Так. Это правда, Ришелье будет очень могущественным союзником. Да и лестно то, что он считает меня способной помочь ему занять кресло первого министра, если…
– Я об этом подумаю, – говорю я, упорно глядя в окно.
Меня вдруг охватывает непреодолимое желание броситься бежать куда глаза глядят. Наверное, можно было бы уехать в Венецию. Ришелье там бывал и, по слухам, спал со столькими венецианками, сколько рыбок нет в тамошних каналах.
– Вам понравилась Венеция?
Ришелье моргает, но, к своей чести, не отвечает на вопрос. Потом говорит:
– Вы, случайно, не томитесь по Аженуа? – Вопрос звучит настойчиво, а в глазах зажигается лучик догадки. – Аженуа еще мальчишка. Я предлагаю вам короля, Марианна, короля! И вы станете тосковать по мальчишке? – Он делает паузу, собирается с мыслями. – Наверное, вам следует кое-что увидеть самой.
Вынимает из кармана письмо и подает мне. Когда я читаю, сердце ухает куда-то вниз, а руки начинают дрожать.
– Это фальшивка, – говорю я наконец, возвращая письмо ему. Письмо написано Аженуа некой женщине, которую он именует «Моя драгоценная Габриэлла». У меня не хватает сил дочитать до конца. – Это писал не он. Письмо подделано.
– Посмотрите на почерк, Марианна, – спокойно произносит Ришелье.

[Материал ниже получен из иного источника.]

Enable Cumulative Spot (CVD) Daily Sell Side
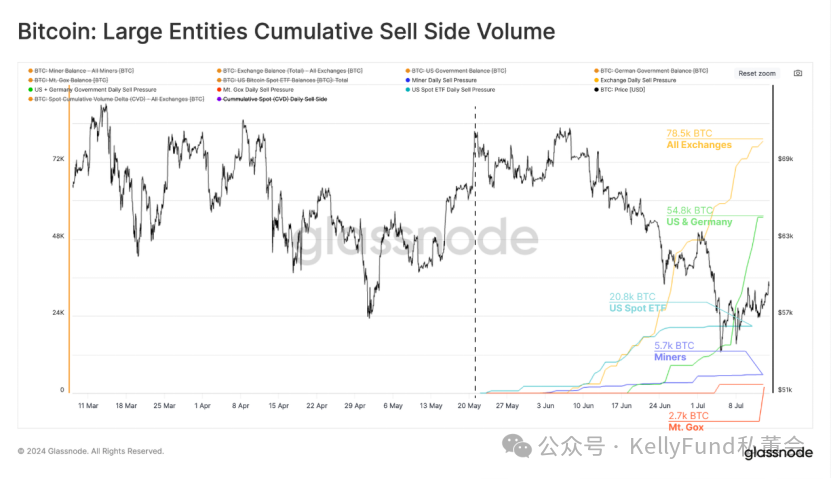Image resolution: width=831 pixels, height=479 pixels. (x=272, y=99)
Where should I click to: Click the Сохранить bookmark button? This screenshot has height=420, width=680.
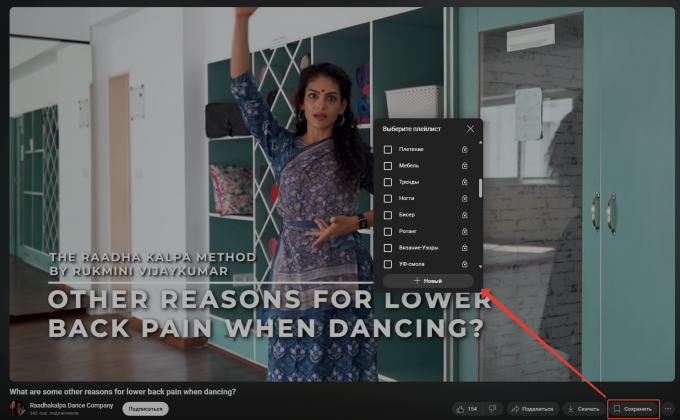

У меня сердце уходит в пятки и остается там. Руку Аженуа я знаю не хуже своей собственной, знаю твердое начертание каждой буквы и лишнюю завитушку у буквы g. И слишком хорошо мне знакомы строки из стихов Лабе:
– Откуда это у вас?
– У меня свои источники, – небрежным тоном отвечает Ришелье. – Всегда можно отыскать то, что стоит отыскивать. В данном случае мне жаль, что было что отыскивать.
– Я вам не верю. Вы… вы все это подстроили. Не сомневаюсь. Вы подослали… подослали к нему женщину…
Ришелье сочувственно покачивает головой, но по выражению его лица заметно легкое притворство.
– Аженуа – мужчина. Вы, Марианна, женщина очаровательная, однако мужчина в глуши Лангедока не в силах забыть, что он далеко от Парижа.
Я отворачиваюсь и закрываю глаза. Я вдруг чувствую, что потеряла нечто важное. Очень многое потеряла. Это не ЖБ с его Флёреттой, это Аженуа.
– Подите прочь. – Не желаю вспоминать, каким манерам учила меня Зелия. Я рассержена и не собираюсь этого скрывать.
– Мадам! Не нужно сердиться на меня. Это ведь не я…
– Я не сержусь! – выкрикиваю я. Мне очень хочется ударить его прямо в живот, в самую середину этого роскошного оранжевого камзола. – Если вы думаете, что это заставит меня изменить свое отношение к нему, то вы ошибаетесь. Ошибаетесь. Вы составили дурацкий заговор.
На мои крики прибегает лакей, и я отворачиваюсь, пряча слезы. Эти слова, выведенные черными чернилами, только что выжгли немалую часть моего сердца.
Ришелье отбывает.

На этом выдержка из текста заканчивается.